When it was time for me to be discharged, they’d sent me back. He’d stood at the front desk and taken my arm. And we’d walked out.
I wiped the drizzle from my face. Slowly, almost calmly, I bent double and threw up. When it was over, I straightened. Then I put my hands on my knees and did it again.
When the feeling of sickness finally passed, I slid down and sat on the crust of snow. The rain dripped into my eyes, and I let it, leaning my head against the warm fender.
It was a long time before I stood up and walked back to the open door on the driver’s side. The stranger was as I had left him, looking down at his hands. My seat was flecked with rain.
I lowered myself onto it and closed the door.
“Your wife,” I said in the silence.
I could tell he was looking at me, but I refused to look back.
His voice was small. “Yes?”
“You left her there.”
His gaze shifted away. “Yes.” The word seemed to catch in his throat. “It was dangerous to leave. And she didn’t know. About…any of it.” His hands gripped together in his lap. “I thought that would protect her.”

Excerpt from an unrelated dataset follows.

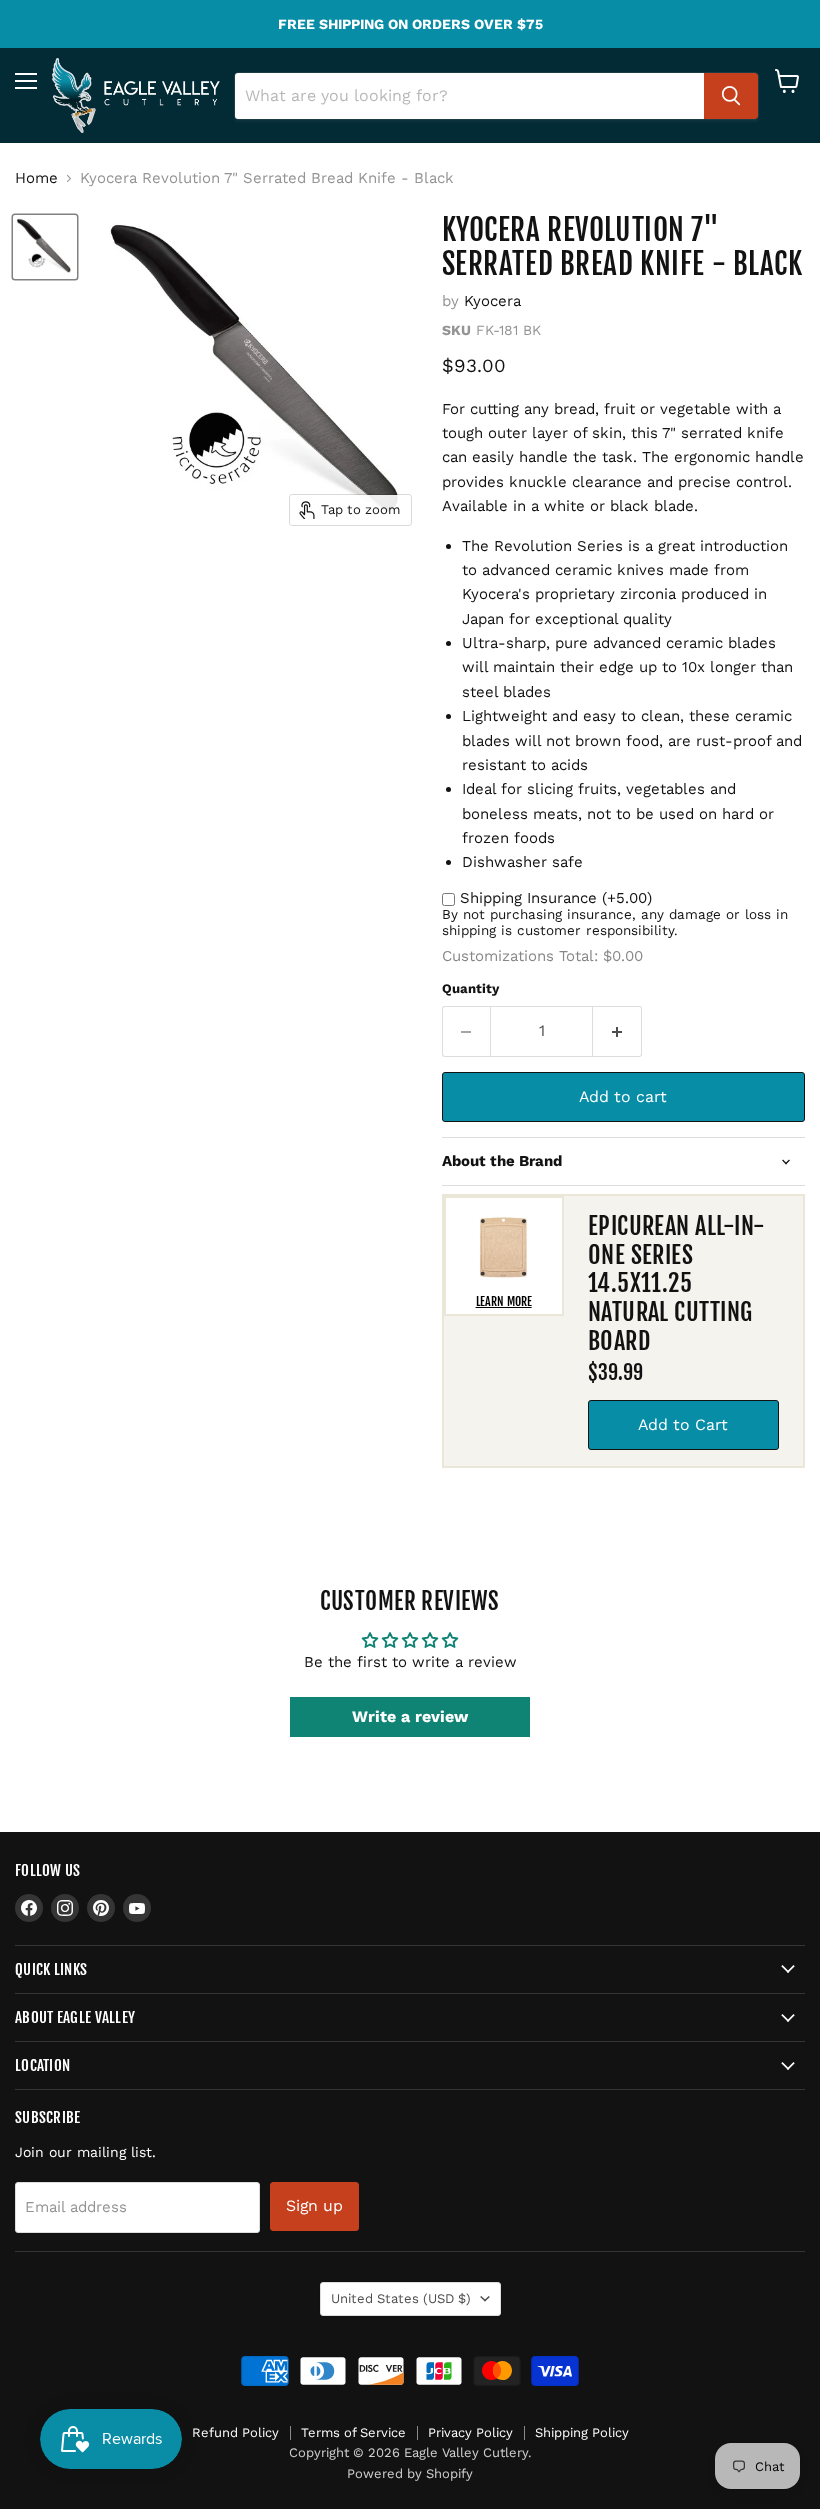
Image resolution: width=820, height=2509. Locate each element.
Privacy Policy (470, 2432)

The rain spattered the windshield. “Did it?”
He looked down at his thumbs.
I turned the key and reached for the gear shift, flicking my turn signal even though no one was there. We pulled onto the road.
“Are you angry?” the stranger asked as we pulled into the lot and confronted the silent brick hulk of the hostel.
“Angry’s not the word,” I said. “Let’s let it go for tonight. We can talk tomorrow.”
“Are you sure? I—”
“Yes. I’m sure.” I turned off the engine. “I need some time.”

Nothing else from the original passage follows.